These write `swe_rebench_filtered_*.parquet` and `swe_bench_verified_*.parquet` into `--local-save-dir`. Make that directory reachable from every Ray node (shared filesystem or copied), then point `TRAIN_FILE` / `TEST_FILE` at the exact files produced (see Step 3).

## Step 2: Configure the runtime env

Copy `runtime_env.yaml` and fill in the placeholders:

- `working_dir` and `PYTHONPATH` → your uni-agent and verl checkouts.
- `MODAL_TOKEN_ID` / `MODAL_TOKEN_SECRET` → your Modal token (`modal token new`, or `modal token set --profile=<team>` for a team workspace). Alternatively leave them unset and rely on `~/.modal.toml` on every node.
- `WANDB_API_KEY` → your W&B key (or run `wandb login` on the nodes and remove it).
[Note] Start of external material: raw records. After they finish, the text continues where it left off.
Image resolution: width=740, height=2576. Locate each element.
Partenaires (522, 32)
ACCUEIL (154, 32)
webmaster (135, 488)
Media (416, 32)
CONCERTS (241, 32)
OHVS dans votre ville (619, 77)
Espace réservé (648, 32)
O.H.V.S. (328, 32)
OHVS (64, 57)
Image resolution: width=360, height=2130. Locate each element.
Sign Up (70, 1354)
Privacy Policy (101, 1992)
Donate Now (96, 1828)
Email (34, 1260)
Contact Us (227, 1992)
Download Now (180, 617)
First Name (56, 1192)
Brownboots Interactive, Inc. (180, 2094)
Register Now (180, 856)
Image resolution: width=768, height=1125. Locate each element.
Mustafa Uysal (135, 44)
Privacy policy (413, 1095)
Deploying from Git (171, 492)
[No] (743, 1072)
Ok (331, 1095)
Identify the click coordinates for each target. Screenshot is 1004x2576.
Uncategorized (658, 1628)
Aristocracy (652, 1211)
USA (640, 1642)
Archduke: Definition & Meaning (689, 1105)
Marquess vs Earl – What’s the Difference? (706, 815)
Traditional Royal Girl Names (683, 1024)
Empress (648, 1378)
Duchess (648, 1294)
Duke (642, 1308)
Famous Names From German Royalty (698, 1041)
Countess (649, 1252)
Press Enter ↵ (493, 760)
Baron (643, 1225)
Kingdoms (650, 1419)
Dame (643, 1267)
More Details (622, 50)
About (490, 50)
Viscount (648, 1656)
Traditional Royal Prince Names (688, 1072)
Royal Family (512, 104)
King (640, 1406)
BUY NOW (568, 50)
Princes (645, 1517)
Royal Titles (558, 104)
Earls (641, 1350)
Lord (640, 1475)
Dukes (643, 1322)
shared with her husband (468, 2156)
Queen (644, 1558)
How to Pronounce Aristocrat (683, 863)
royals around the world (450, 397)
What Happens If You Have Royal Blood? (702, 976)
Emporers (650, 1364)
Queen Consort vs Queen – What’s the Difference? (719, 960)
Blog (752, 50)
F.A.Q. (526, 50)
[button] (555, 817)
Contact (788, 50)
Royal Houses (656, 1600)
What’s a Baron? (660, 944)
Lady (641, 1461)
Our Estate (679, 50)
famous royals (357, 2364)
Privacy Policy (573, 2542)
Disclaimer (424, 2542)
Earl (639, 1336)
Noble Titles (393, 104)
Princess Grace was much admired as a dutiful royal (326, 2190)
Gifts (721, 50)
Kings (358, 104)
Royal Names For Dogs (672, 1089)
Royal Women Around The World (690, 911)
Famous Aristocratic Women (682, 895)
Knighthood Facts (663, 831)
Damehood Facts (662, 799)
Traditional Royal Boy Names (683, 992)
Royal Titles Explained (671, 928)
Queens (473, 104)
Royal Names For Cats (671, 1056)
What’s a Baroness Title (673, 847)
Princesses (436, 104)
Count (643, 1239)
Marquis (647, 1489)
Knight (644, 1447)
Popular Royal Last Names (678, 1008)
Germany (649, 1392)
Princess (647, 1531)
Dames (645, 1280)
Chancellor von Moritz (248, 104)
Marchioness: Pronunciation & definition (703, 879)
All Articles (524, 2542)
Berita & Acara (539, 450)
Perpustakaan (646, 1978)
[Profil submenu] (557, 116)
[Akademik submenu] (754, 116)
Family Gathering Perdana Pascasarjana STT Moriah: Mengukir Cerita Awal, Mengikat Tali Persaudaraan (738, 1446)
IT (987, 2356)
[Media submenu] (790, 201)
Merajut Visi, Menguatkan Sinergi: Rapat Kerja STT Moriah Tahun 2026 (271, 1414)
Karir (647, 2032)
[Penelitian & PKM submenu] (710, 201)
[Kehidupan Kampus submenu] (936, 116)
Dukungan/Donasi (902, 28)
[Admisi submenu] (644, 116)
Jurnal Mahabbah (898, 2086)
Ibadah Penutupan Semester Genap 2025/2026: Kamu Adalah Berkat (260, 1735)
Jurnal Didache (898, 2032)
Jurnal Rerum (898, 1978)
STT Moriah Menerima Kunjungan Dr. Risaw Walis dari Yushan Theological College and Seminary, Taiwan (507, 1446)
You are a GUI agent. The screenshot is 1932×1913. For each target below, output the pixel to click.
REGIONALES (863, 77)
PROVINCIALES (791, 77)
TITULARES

The file also documents two settings worth keeping:

- **Do not** set `PYTORCH_CUDA_ALLOC_CONF=expandable_segments:True` — it is incompatible with vLLM's sleep-mode `CuMemAllocator` (pytorch/pytorch#147851).
- Set `CUDA_HOME` — some MoE expert-parallel kernels JIT-compile at runtime and need it to locate `nvcc`.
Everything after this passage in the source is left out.